▶ **THE DATA**:
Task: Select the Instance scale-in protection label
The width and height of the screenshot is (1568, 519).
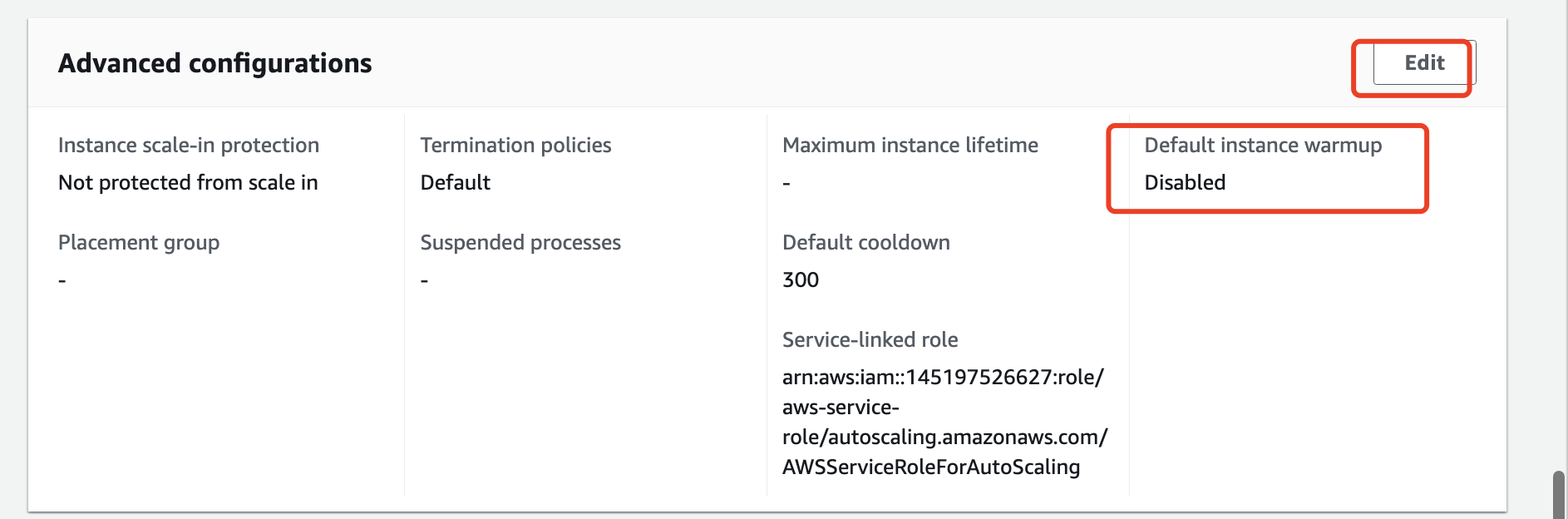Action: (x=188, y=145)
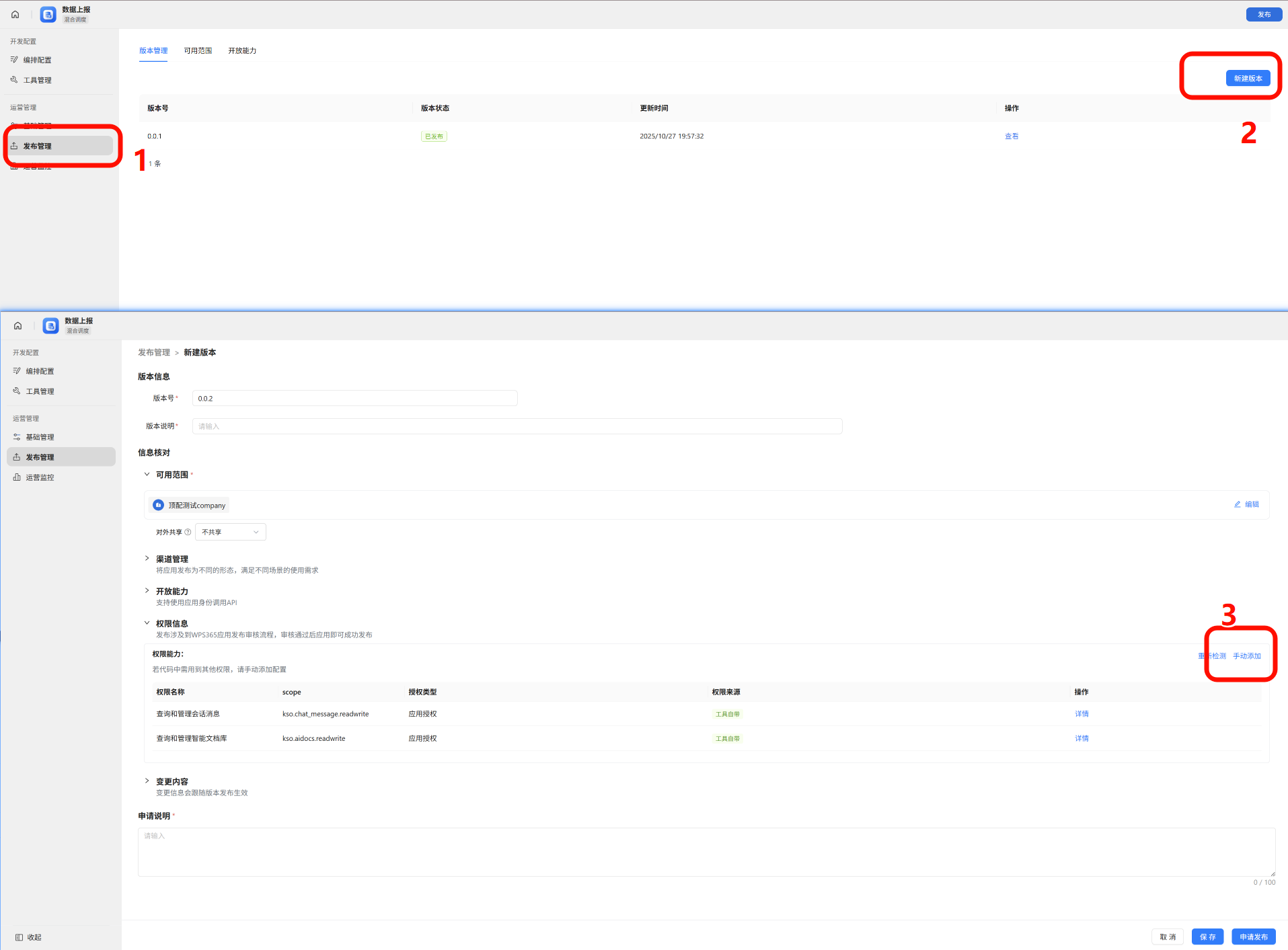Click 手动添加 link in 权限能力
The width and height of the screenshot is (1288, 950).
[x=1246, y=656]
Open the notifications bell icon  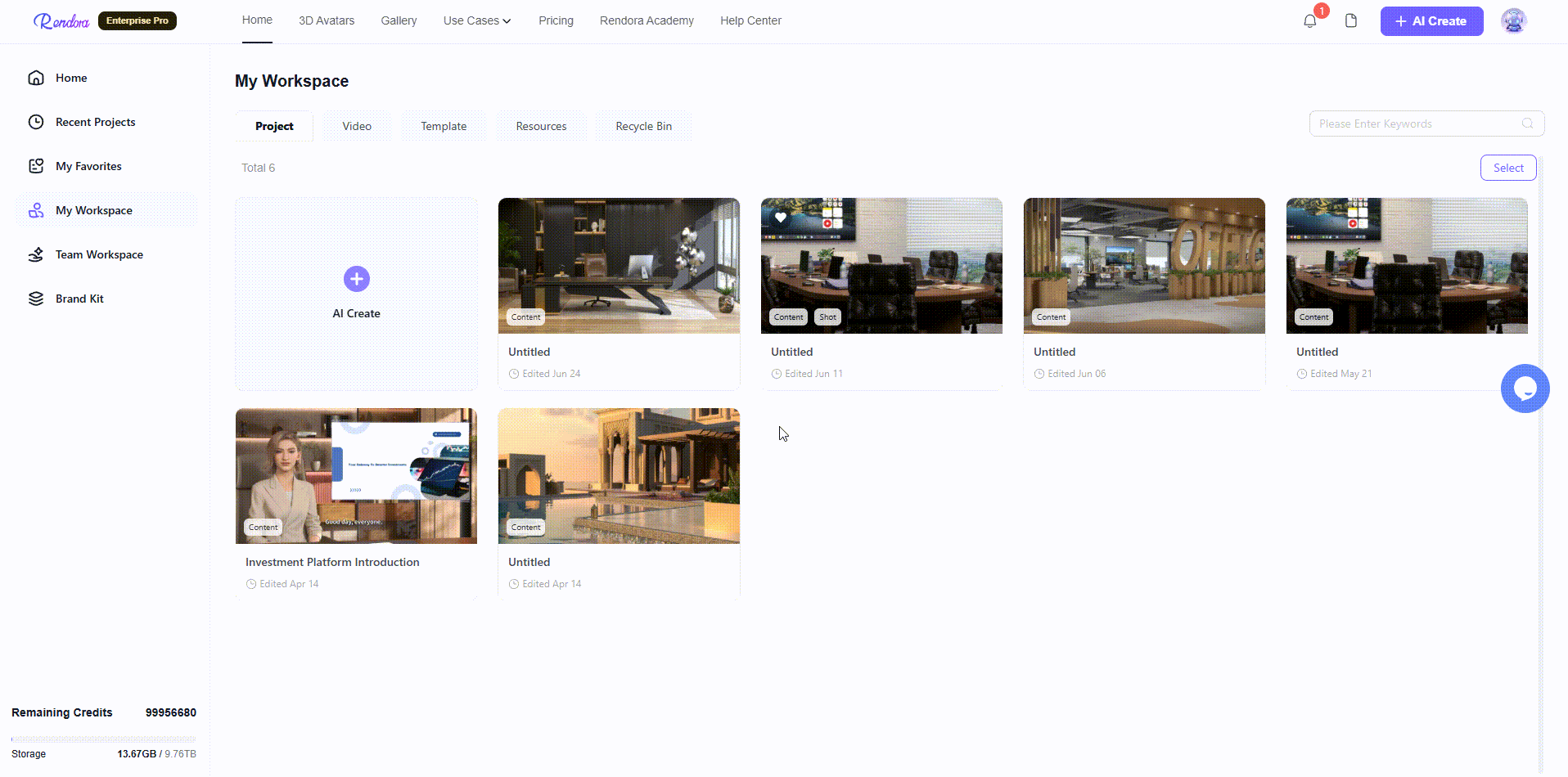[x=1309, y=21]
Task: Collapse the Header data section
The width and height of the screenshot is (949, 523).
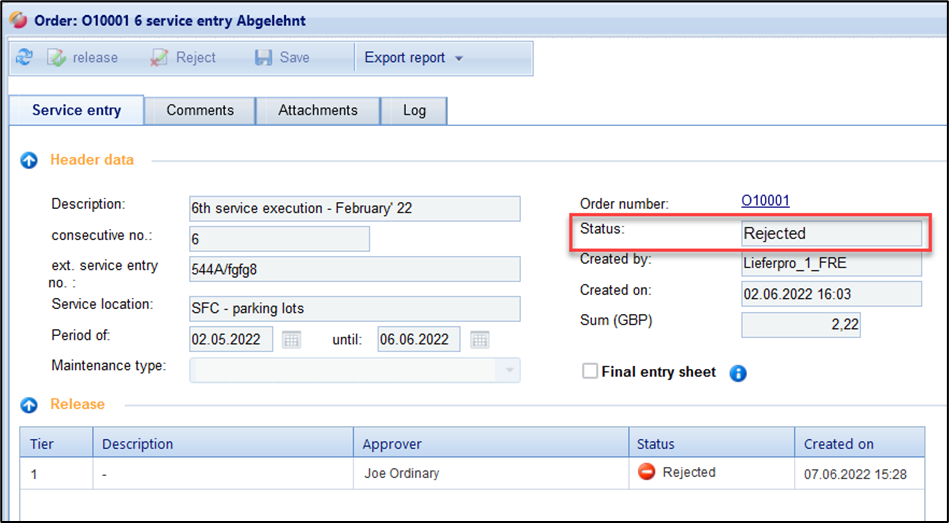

▶ **WORK REQUEST**: Only the lines that hold the word "Task" are wanted; each should be pulled from the records.

▶ **ANSWER BELOW**:
Task: Select the Instance scale-in protection label
Task: Collapse the Header data section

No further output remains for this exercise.